What to produce: Rewrite the material below, changing "Counterbore" to "Countersink" and leaving every other line unchanged.

begin Information provided

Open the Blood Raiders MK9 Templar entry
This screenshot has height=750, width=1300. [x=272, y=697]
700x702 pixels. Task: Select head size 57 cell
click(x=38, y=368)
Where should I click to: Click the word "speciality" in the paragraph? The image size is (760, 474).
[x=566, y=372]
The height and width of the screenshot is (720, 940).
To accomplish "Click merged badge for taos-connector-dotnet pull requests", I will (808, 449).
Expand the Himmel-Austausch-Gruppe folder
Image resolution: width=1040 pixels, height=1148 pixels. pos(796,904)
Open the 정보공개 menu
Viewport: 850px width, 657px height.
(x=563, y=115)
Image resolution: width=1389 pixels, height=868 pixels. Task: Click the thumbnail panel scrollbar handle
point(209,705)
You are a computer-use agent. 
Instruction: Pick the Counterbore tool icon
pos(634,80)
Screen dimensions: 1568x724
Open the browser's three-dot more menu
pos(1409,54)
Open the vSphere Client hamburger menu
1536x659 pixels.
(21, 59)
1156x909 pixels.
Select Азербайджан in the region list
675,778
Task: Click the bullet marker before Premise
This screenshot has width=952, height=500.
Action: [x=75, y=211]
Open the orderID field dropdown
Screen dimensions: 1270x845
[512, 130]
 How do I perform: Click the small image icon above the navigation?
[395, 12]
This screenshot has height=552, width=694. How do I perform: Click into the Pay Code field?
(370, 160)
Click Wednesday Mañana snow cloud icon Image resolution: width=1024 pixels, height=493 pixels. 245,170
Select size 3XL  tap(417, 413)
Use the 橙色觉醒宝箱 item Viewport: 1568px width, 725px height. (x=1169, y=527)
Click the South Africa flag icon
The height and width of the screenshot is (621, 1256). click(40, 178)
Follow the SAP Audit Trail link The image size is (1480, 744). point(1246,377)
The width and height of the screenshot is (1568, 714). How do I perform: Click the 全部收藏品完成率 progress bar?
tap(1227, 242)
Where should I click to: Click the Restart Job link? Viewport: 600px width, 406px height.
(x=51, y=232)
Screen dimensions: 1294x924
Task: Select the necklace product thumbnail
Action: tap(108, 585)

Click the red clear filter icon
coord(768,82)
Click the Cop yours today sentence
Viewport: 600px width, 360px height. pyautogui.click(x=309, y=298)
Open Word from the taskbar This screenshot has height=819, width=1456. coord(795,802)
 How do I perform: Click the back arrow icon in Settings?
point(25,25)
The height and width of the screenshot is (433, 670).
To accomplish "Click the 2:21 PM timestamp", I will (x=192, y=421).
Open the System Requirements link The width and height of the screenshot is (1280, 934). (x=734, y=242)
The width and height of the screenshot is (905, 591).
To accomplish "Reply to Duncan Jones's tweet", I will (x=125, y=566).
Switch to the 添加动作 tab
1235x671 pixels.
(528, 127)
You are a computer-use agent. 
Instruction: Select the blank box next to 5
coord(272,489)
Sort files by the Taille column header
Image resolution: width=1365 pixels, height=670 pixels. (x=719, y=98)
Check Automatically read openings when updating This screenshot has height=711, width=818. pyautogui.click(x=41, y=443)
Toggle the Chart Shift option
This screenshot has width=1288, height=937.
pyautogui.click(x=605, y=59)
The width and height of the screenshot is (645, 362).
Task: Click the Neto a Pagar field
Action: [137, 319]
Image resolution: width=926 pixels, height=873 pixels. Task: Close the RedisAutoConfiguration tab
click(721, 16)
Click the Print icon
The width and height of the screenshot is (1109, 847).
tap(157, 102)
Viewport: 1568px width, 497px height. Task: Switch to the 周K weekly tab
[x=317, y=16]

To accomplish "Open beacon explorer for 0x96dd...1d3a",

end Information provided

Exercise solution:
Open the Blood Raiders MK9 Templar entry
This screenshot has height=750, width=1300. [x=272, y=697]
700x702 pixels. Task: Select head size 57 cell
click(x=38, y=368)
Where should I click to: Click the word "speciality" in the paragraph? The image size is (760, 474).
[x=566, y=372]
The height and width of the screenshot is (720, 940).
To accomplish "Click merged badge for taos-connector-dotnet pull requests", I will (808, 449).
Expand the Himmel-Austausch-Gruppe folder
Image resolution: width=1040 pixels, height=1148 pixels. pos(796,904)
Open the 정보공개 menu
Viewport: 850px width, 657px height.
(x=563, y=115)
Image resolution: width=1389 pixels, height=868 pixels. Task: Click the thumbnail panel scrollbar handle
point(209,705)
You are a computer-use agent. 
Instruction: Pick the Countersink tool icon
pos(634,80)
Screen dimensions: 1568x724
Open the browser's three-dot more menu
pos(1409,54)
Open the vSphere Client hamburger menu
1536x659 pixels.
(21, 59)
1156x909 pixels.
Select Азербайджан in the region list
675,778
Task: Click the bullet marker before Premise
This screenshot has width=952, height=500.
Action: [x=75, y=211]
Open the orderID field dropdown
Screen dimensions: 1270x845
[512, 130]
 How do I perform: Click the small image icon above the navigation?
[395, 12]
This screenshot has height=552, width=694. How do I perform: Click into the Pay Code field?
(370, 160)
Click Wednesday Mañana snow cloud icon Image resolution: width=1024 pixels, height=493 pixels. 245,170
Select size 3XL  tap(417, 413)
Use the 橙色觉醒宝箱 item Viewport: 1568px width, 725px height. (x=1169, y=527)
Click the South Africa flag icon
The height and width of the screenshot is (621, 1256). click(40, 178)
Follow the SAP Audit Trail link The image size is (1480, 744). point(1246,377)
The width and height of the screenshot is (1568, 714). How do I perform: Click the 全部收藏品完成率 progress bar?
tap(1227, 242)
Where should I click to: Click the Restart Job link? Viewport: 600px width, 406px height.
(x=51, y=232)
Screen dimensions: 1294x924
Task: Select the necklace product thumbnail
Action: tap(108, 585)

Click the red clear filter icon
coord(768,82)
Click the Cop yours today sentence
Viewport: 600px width, 360px height. pyautogui.click(x=309, y=298)
Open Word from the taskbar This screenshot has height=819, width=1456. coord(795,802)
 How do I perform: Click the back arrow icon in Settings?
point(25,25)
The height and width of the screenshot is (433, 670).
To accomplish "Click the 2:21 PM timestamp", I will (x=192, y=421).
Open the System Requirements link The width and height of the screenshot is (1280, 934). (x=734, y=242)
The width and height of the screenshot is (905, 591).
To accomplish "Reply to Duncan Jones's tweet", I will (x=125, y=566).
Switch to the 添加动作 tab
1235x671 pixels.
(528, 127)
You are a computer-use agent. 
Instruction: Select the blank box next to 5
coord(272,489)
Sort files by the Taille column header
Image resolution: width=1365 pixels, height=670 pixels. (x=719, y=98)
Check Automatically read openings when updating This screenshot has height=711, width=818. pyautogui.click(x=41, y=443)
Toggle the Chart Shift option
This screenshot has width=1288, height=937.
pyautogui.click(x=605, y=59)
The width and height of the screenshot is (645, 362).
Task: Click the Neto a Pagar field
Action: [137, 319]
Image resolution: width=926 pixels, height=873 pixels. Task: Close the RedisAutoConfiguration tab
click(721, 16)
Click the Print icon
The width and height of the screenshot is (1109, 847).
tap(157, 102)
Viewport: 1568px width, 497px height. Task: Switch to the 周K weekly tab
[x=317, y=16]

To accomplish "Open beacon explorer for 0x96dd...1d3a",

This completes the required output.